→ **PROBLEM**: Repeat the listing exactly. The images do not belong in the copy.

→ **STUDY MATERIAL**:

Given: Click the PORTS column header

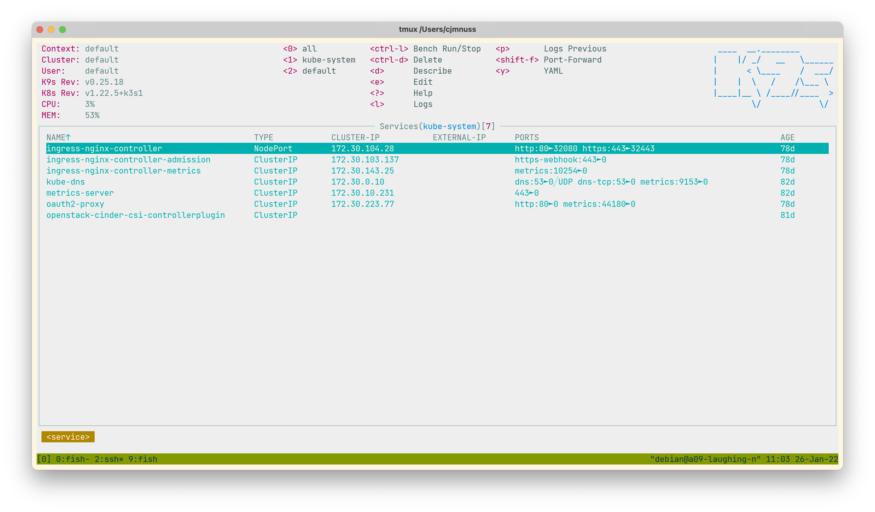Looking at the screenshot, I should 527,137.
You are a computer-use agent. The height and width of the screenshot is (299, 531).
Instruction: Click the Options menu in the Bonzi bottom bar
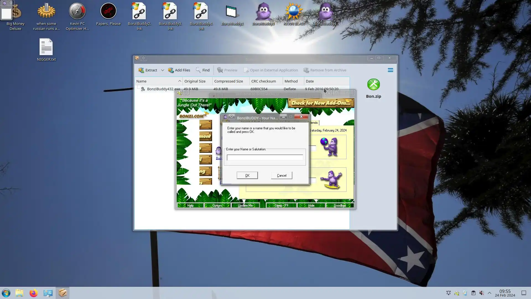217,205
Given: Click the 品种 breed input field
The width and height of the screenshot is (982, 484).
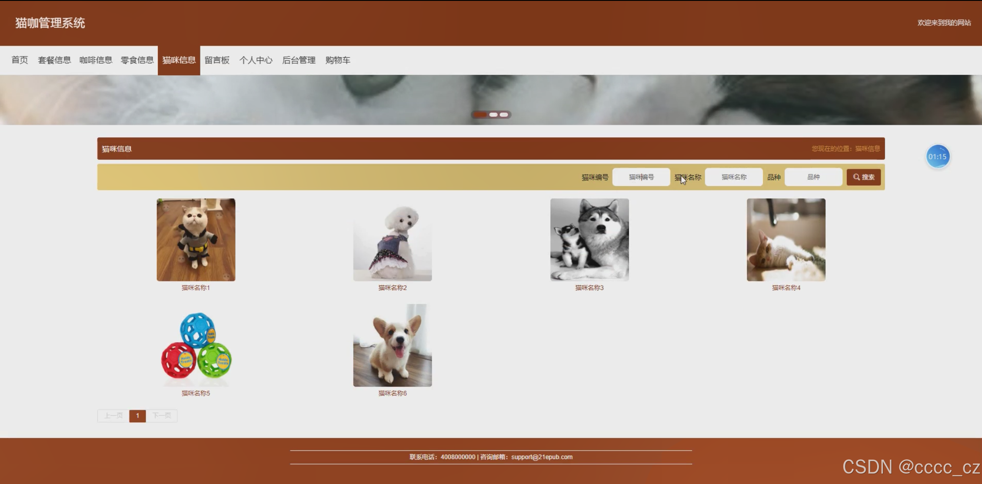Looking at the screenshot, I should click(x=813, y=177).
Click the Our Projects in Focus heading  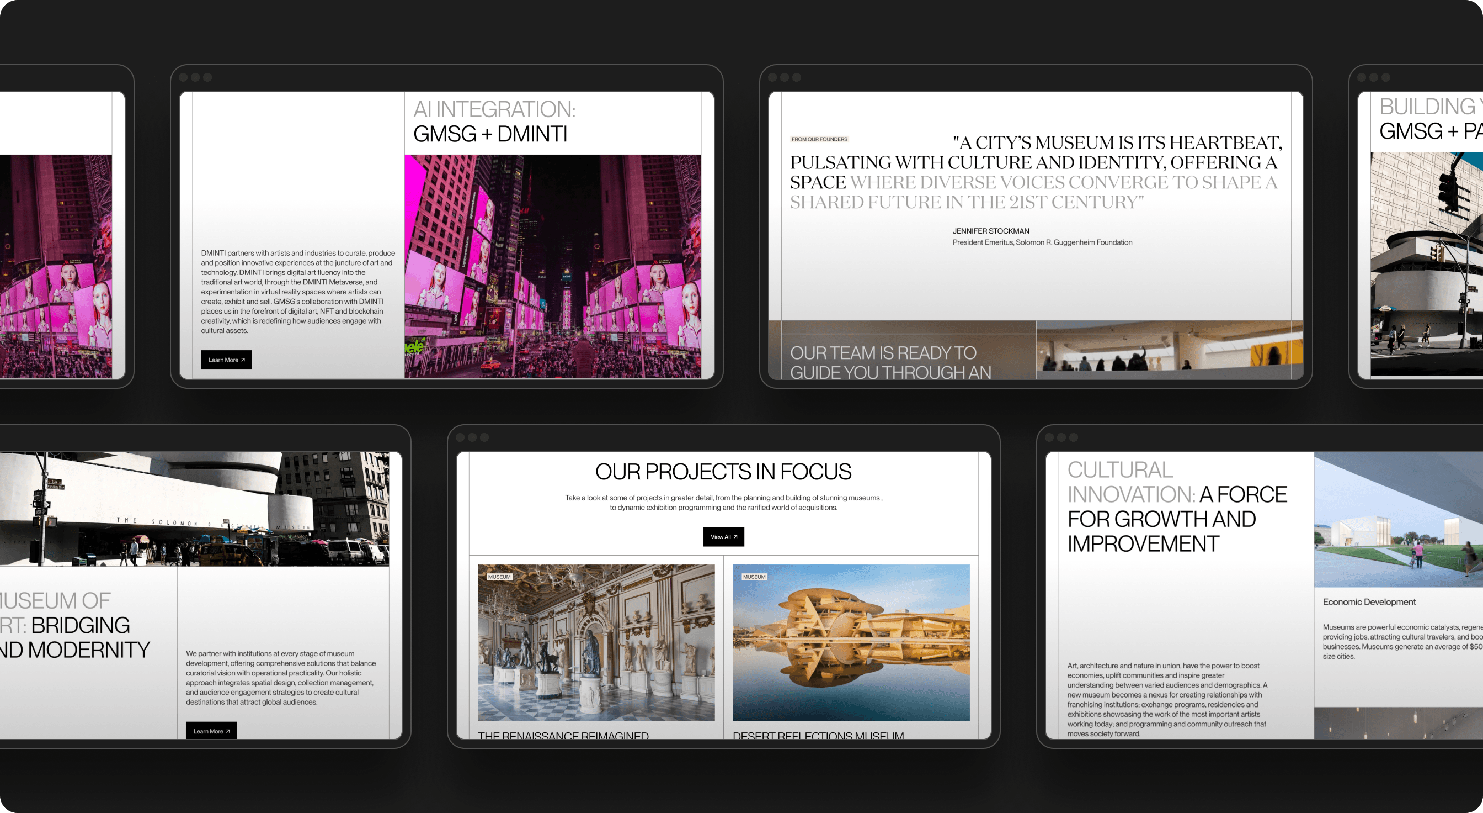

→ **TASK SOLUTION**:
Given: Click the PORTS column header

Looking at the screenshot, I should 527,137.
You are a computer-use agent. The height and width of the screenshot is (299, 531).
Instruction: Click the Options menu in the Bonzi bottom bar
217,205
Given: Click the 品种 breed input field
The width and height of the screenshot is (982, 484).
Looking at the screenshot, I should click(x=813, y=177).
Click the Our Projects in Focus heading  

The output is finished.